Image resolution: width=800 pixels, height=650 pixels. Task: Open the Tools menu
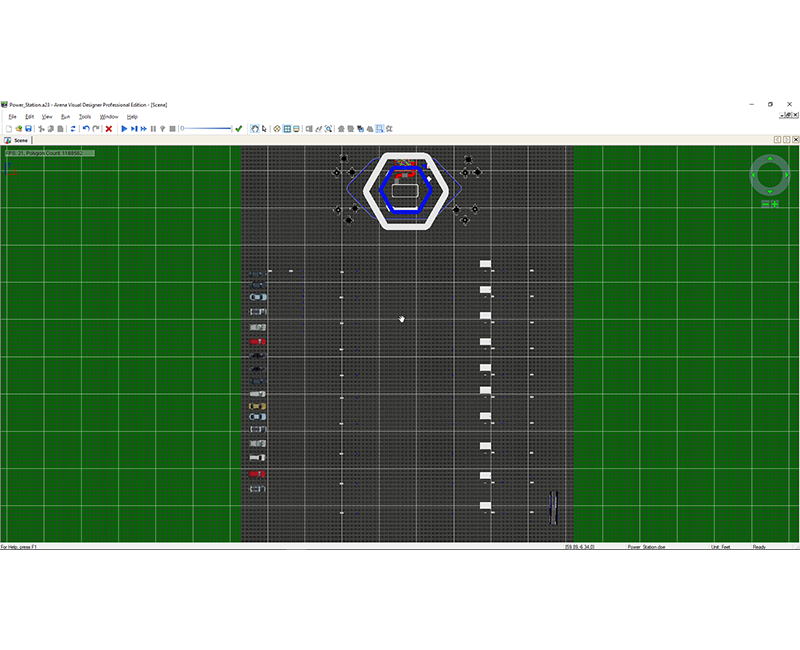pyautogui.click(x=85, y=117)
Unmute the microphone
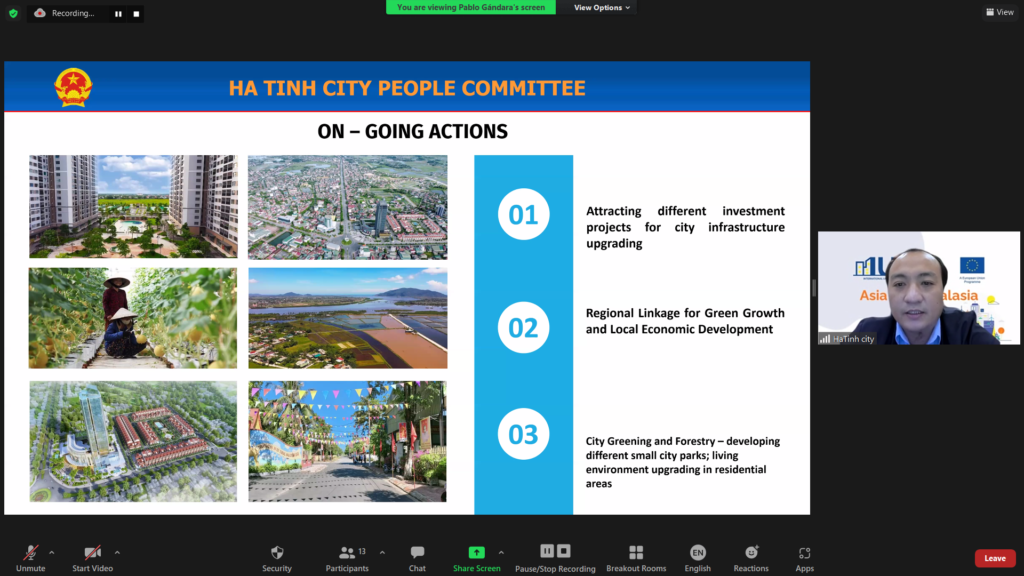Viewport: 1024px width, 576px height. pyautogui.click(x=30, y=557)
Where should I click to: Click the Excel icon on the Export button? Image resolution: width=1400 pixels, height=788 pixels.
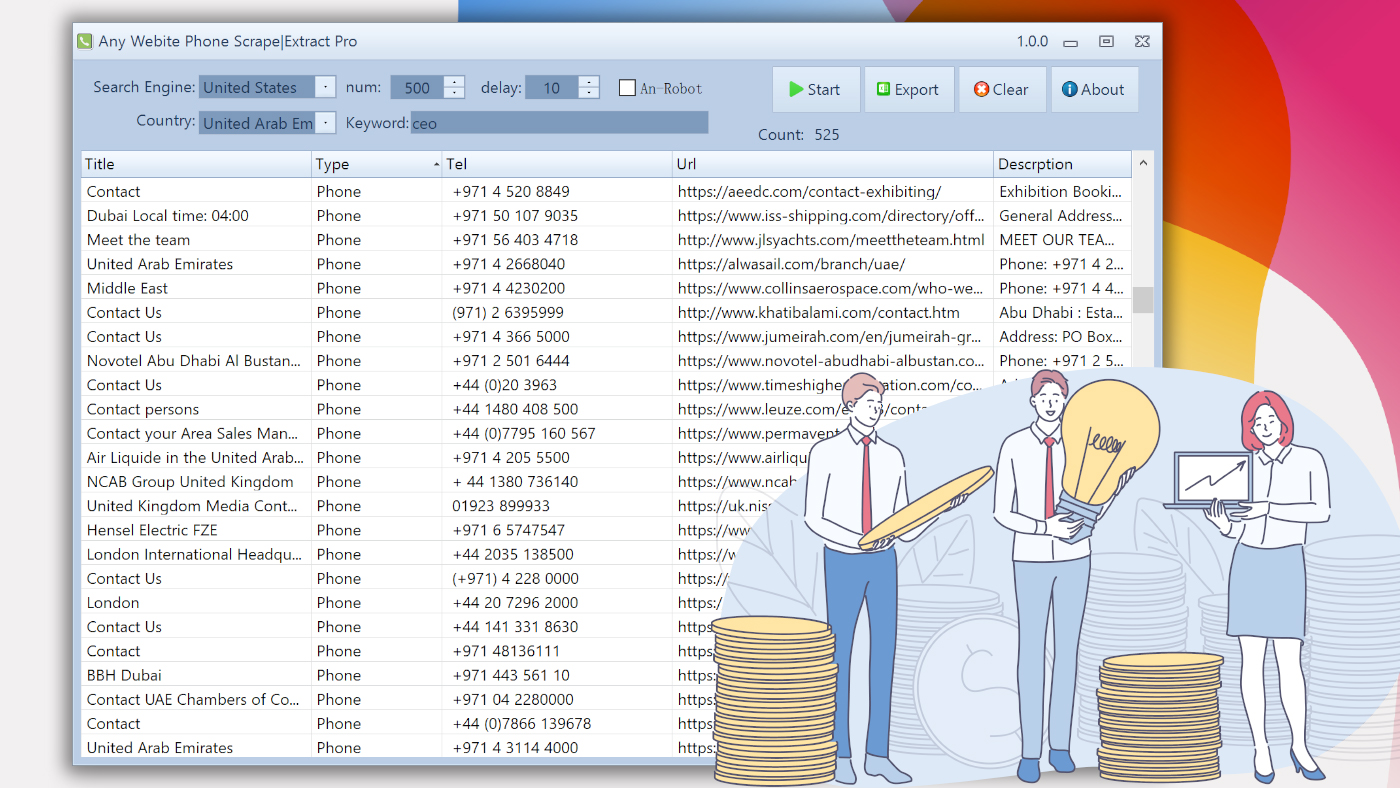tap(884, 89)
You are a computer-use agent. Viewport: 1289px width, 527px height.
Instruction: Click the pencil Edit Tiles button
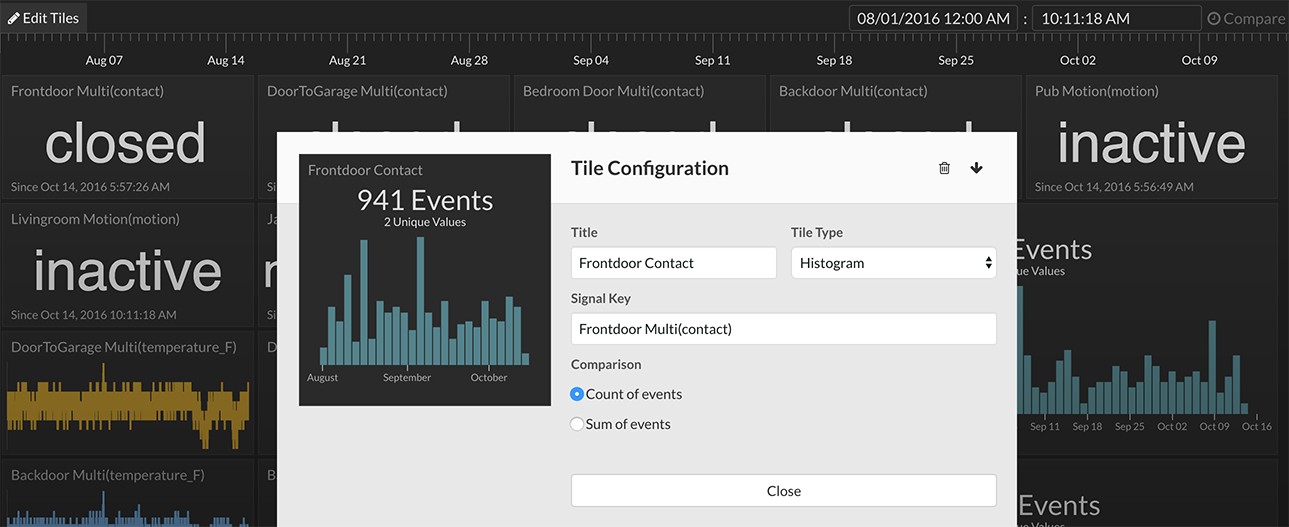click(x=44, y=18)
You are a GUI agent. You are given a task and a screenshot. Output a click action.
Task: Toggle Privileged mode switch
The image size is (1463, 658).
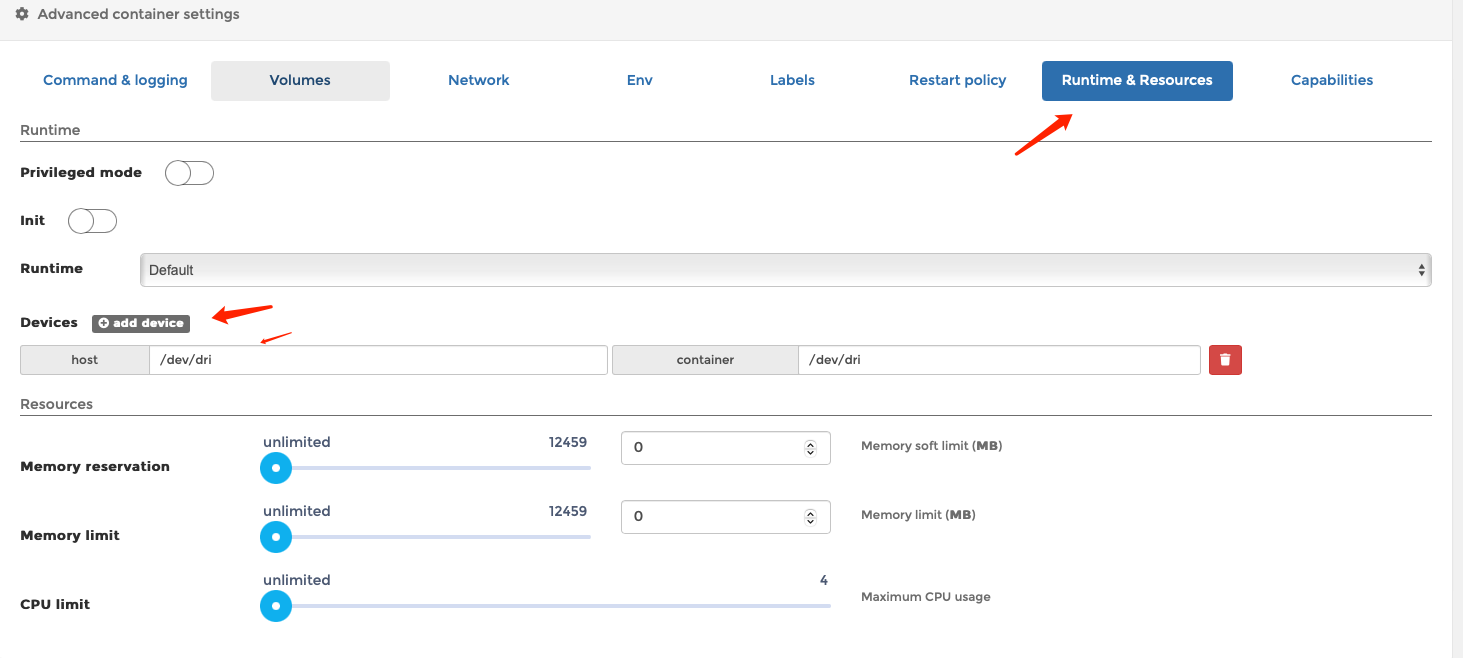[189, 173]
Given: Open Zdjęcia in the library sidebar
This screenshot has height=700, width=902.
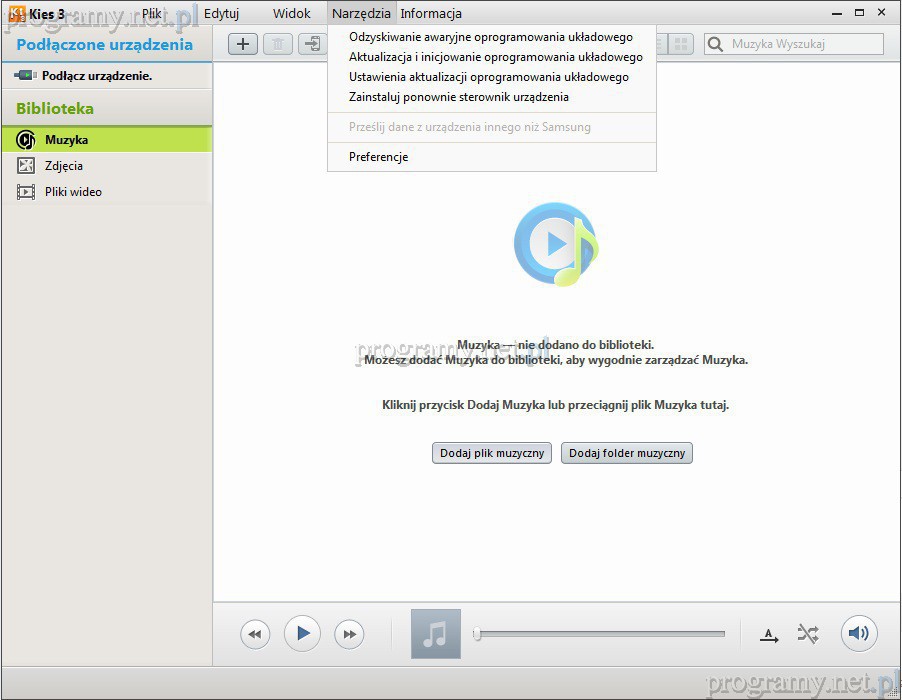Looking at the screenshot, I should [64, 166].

Task objective
Would you retype exactly the lines running from the line that contains "Unmute the microphone" through the end of the listing above, both included? Skip every picture.

Answer to this exercise
Unmute the microphone
Viewport: 1024px width, 576px height. pyautogui.click(x=30, y=557)
Where should I click to: Click the Excel icon on the Export button? Image resolution: width=1400 pixels, height=788 pixels.
tap(884, 89)
You are a computer-use agent. Viewport: 1289px width, 527px height.
Instruction: Click the pencil Edit Tiles button
click(x=44, y=18)
You are a GUI agent. You are given a task and a screenshot. Output a click action.
Task: Toggle Privileged mode switch
The image size is (1463, 658).
[189, 173]
Given: Open Zdjęcia in the library sidebar
This screenshot has height=700, width=902.
Looking at the screenshot, I should [64, 166].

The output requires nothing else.